In his appeal, Mr. Davenport contends that the 1999 petition must be dismissed because it fails to allege a recent overt act. Mr. Davenport further contends that the trial court erred by ruling that the State did not have to prove that his mental disorder impairs his volitional control to the degree that he cannot control his impulses. Finally, Mr. Davenport argues that one of his predicate sexually violent offenses resulted from an involuntary plea of guilty. Therefore, he argues that a constitutionally defective conviction is not a qualifying sexually violent offense under RCW 71.09.020(6).

The appellate rules provide two methods of seeking review of a trial court's decision. One is review as a matter of right, called an 'appeal,' and the other is review by permission of the court, called 'discretionary review.' RAP 2.1(a). RAP 2.2(a) states the grounds on which a party may appeal a decision of the superior court as a matter of right. In relevant part, the rule provides that a party may appeal from a 'final judgment entered in any action or proceeding.' RAP 2.2(a)(1). A final judgment is one that settles all issues in the case. Rhodes v. D D Enters., Inc., 16 Wn. App. 175, 178, 554 P.2d 390 (1976); see also CR 54(a)(1).

The orders for which Mr.
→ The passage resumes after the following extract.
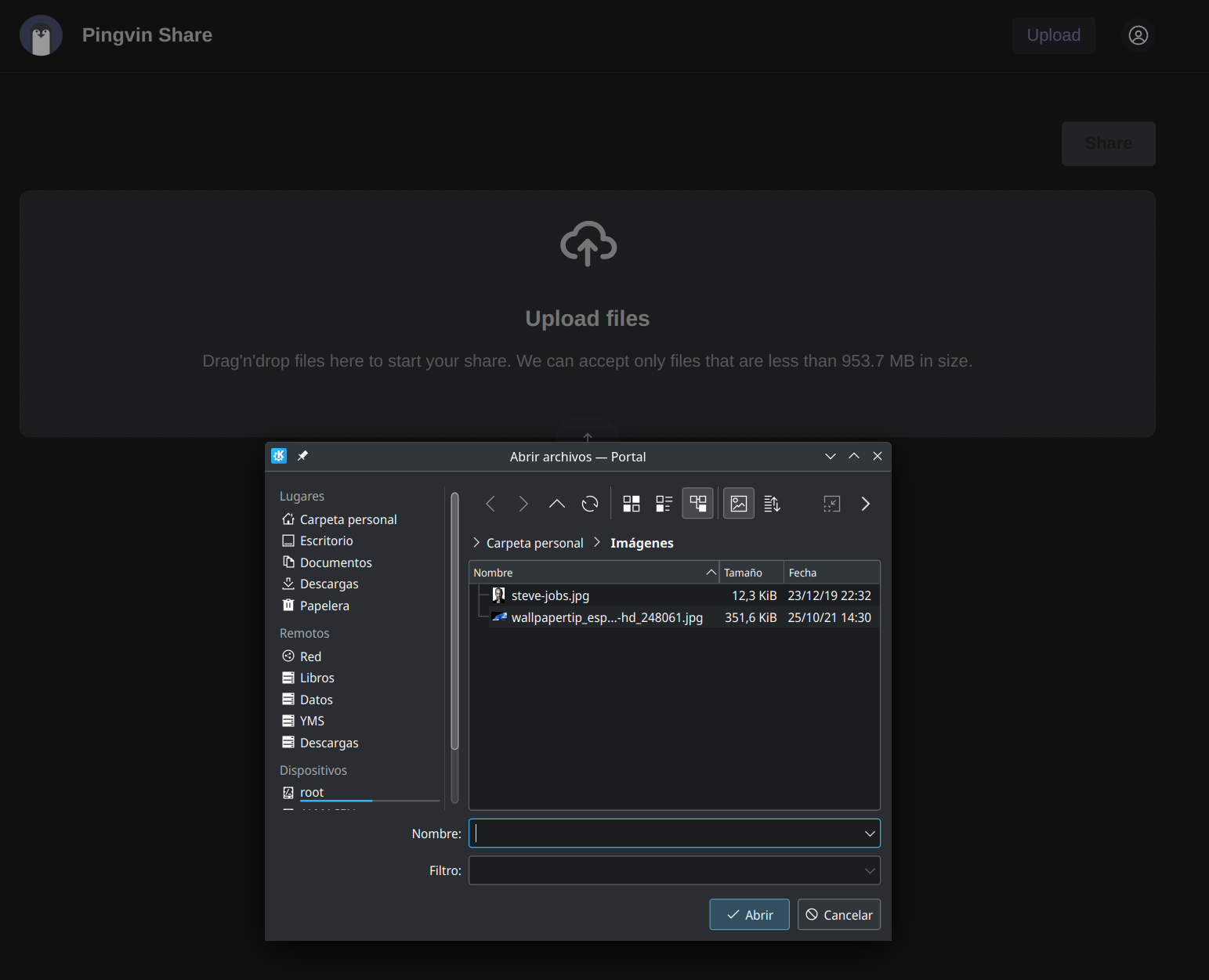Expand the toolbar overflow chevron
This screenshot has height=980, width=1209.
click(865, 504)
Davenport seeks review are not final orders.

In re Detention of Turay, 139 Wn.2d 379, 392-93, 986 P.2d 790 (1999), cert. denied, 121 S.Ct. 880 (2001); In re Detention of Albrecht, 106 Wn. App. 163, 167, 23 P.3d 1094 (2001). Because they are not final orders, we grant the State's motion to designate Mr. Davenport's second appeal as a discretionary review proceeding.

The court will grant discretionary review only:

(1) If the superior court has committed an obvious error which would render further proceedings useless;

(2) If the superior court has committed probable error and the decision of the superior court substantially alters the status quo or substantially limits the freedom of a party to act; or

(3) If the superior court has so far departed from the accepted and usual course of judicial proceedings, or so far sanctioned such a departure by an inferior court or administrative agency, as to call for review by the appellate court.

RAP 2.3(b). Our Supreme Court has characterized this criteria as a 'heavy burden.' In re Dependency of Grove, 127 Wn.2d 221, 235, 897 P.2d 1252 (1995).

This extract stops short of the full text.